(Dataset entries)
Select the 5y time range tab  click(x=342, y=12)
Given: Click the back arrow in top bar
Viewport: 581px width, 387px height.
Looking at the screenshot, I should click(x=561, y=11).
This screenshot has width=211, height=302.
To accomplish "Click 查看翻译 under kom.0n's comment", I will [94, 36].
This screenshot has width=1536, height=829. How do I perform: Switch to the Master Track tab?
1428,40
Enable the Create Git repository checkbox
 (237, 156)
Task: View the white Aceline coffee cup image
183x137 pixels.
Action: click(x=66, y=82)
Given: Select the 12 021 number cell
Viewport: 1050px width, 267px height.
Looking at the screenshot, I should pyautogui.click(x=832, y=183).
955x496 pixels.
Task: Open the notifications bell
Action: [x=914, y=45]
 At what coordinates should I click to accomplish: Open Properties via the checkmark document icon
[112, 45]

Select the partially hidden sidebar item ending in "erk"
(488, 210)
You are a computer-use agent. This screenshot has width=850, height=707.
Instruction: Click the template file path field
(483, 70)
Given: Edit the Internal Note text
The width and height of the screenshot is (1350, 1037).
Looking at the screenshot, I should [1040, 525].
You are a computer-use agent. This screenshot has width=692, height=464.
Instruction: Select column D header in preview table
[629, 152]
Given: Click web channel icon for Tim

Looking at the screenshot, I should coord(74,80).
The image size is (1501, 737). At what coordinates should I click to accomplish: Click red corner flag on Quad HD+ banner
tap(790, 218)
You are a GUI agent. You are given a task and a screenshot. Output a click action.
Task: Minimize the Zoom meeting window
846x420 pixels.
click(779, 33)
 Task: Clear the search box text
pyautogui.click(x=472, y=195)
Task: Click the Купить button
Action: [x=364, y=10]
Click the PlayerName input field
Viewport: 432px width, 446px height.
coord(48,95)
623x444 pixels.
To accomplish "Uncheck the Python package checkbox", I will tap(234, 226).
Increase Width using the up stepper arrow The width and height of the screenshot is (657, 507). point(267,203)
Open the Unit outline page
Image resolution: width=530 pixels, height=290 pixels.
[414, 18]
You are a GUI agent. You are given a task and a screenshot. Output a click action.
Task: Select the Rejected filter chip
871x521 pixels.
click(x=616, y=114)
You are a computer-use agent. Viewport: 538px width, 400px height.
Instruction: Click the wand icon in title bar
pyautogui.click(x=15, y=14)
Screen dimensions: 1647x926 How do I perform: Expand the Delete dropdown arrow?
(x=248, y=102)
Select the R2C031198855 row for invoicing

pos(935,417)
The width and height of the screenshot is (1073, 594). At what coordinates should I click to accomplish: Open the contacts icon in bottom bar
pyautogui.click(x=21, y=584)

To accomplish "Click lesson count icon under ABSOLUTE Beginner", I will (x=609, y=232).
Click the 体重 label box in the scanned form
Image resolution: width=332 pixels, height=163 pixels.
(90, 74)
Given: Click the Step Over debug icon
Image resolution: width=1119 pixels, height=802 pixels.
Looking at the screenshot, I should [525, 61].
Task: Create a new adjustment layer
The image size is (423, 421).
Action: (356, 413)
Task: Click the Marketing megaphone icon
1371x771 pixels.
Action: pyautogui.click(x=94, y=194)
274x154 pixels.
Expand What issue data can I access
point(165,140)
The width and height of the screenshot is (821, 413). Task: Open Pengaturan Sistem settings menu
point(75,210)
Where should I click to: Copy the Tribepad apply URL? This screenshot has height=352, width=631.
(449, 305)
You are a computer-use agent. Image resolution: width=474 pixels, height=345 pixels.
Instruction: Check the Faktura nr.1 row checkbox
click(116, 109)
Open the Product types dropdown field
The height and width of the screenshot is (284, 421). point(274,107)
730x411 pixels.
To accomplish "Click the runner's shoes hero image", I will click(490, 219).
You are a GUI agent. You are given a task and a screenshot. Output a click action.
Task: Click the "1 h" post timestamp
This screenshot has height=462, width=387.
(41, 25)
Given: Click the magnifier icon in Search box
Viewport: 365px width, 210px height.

### Brief
Nothing in the records may be left out; copy them all exactly.

### Output for this task
Select the 5y time range tab  click(x=342, y=12)
Given: Click the back arrow in top bar
Viewport: 581px width, 387px height.
Looking at the screenshot, I should click(x=561, y=11).
This screenshot has width=211, height=302.
To accomplish "Click 查看翻译 under kom.0n's comment", I will [94, 36].
This screenshot has width=1536, height=829. How do I perform: Switch to the Master Track tab?
1428,40
Enable the Create Git repository checkbox
 (237, 156)
Task: View the white Aceline coffee cup image
183x137 pixels.
Action: click(x=66, y=82)
Given: Select the 12 021 number cell
Viewport: 1050px width, 267px height.
Looking at the screenshot, I should pyautogui.click(x=832, y=183).
955x496 pixels.
Task: Open the notifications bell
Action: [x=914, y=45]
 At what coordinates should I click to accomplish: Open Properties via the checkmark document icon
[112, 45]

Select the partially hidden sidebar item ending in "erk"
(488, 210)
You are a computer-use agent. This screenshot has width=850, height=707.
Instruction: Click the template file path field
(483, 70)
Given: Edit the Internal Note text
The width and height of the screenshot is (1350, 1037).
Looking at the screenshot, I should [1040, 525].
You are a computer-use agent. This screenshot has width=692, height=464.
Instruction: Select column D header in preview table
[629, 152]
Given: Click web channel icon for Tim

Looking at the screenshot, I should coord(74,80).
The image size is (1501, 737). At what coordinates should I click to accomplish: Click red corner flag on Quad HD+ banner
tap(790, 218)
You are a GUI agent. You are given a task and a screenshot. Output a click action.
Task: Minimize the Zoom meeting window
846x420 pixels.
click(779, 33)
 Task: Clear the search box text
pyautogui.click(x=472, y=195)
Task: Click the Купить button
Action: [x=364, y=10]
Click the PlayerName input field
Viewport: 432px width, 446px height.
coord(48,95)
623x444 pixels.
To accomplish "Uncheck the Python package checkbox", I will tap(234, 226).
Increase Width using the up stepper arrow The width and height of the screenshot is (657, 507). point(267,203)
Open the Unit outline page
Image resolution: width=530 pixels, height=290 pixels.
[414, 18]
You are a GUI agent. You are given a task and a screenshot. Output a click action.
Task: Select the Rejected filter chip
871x521 pixels.
click(x=616, y=114)
You are a computer-use agent. Viewport: 538px width, 400px height.
Instruction: Click the wand icon in title bar
pyautogui.click(x=15, y=14)
Screen dimensions: 1647x926 How do I perform: Expand the Delete dropdown arrow?
(x=248, y=102)
Select the R2C031198855 row for invoicing

pos(935,417)
The width and height of the screenshot is (1073, 594). At what coordinates should I click to accomplish: Open the contacts icon in bottom bar
pyautogui.click(x=21, y=584)

To accomplish "Click lesson count icon under ABSOLUTE Beginner", I will (x=609, y=232).
Click the 体重 label box in the scanned form
Image resolution: width=332 pixels, height=163 pixels.
(90, 74)
Given: Click the Step Over debug icon
Image resolution: width=1119 pixels, height=802 pixels.
Looking at the screenshot, I should [525, 61].
Task: Create a new adjustment layer
The image size is (423, 421).
Action: (356, 413)
Task: Click the Marketing megaphone icon
1371x771 pixels.
Action: pyautogui.click(x=94, y=194)
274x154 pixels.
Expand What issue data can I access
point(165,140)
The width and height of the screenshot is (821, 413). Task: Open Pengaturan Sistem settings menu
point(75,210)
Where should I click to: Copy the Tribepad apply URL? This screenshot has height=352, width=631.
(449, 305)
You are a computer-use agent. Image resolution: width=474 pixels, height=345 pixels.
Instruction: Check the Faktura nr.1 row checkbox
click(116, 109)
Open the Product types dropdown field
The height and width of the screenshot is (284, 421). point(274,107)
730x411 pixels.
To accomplish "Click the runner's shoes hero image", I will click(490, 219).
You are a GUI agent. You are given a task and a screenshot. Output a click action.
Task: Click the "1 h" post timestamp
This screenshot has height=462, width=387.
(41, 25)
Given: Click the magnifier icon in Search box
Viewport: 365px width, 210px height.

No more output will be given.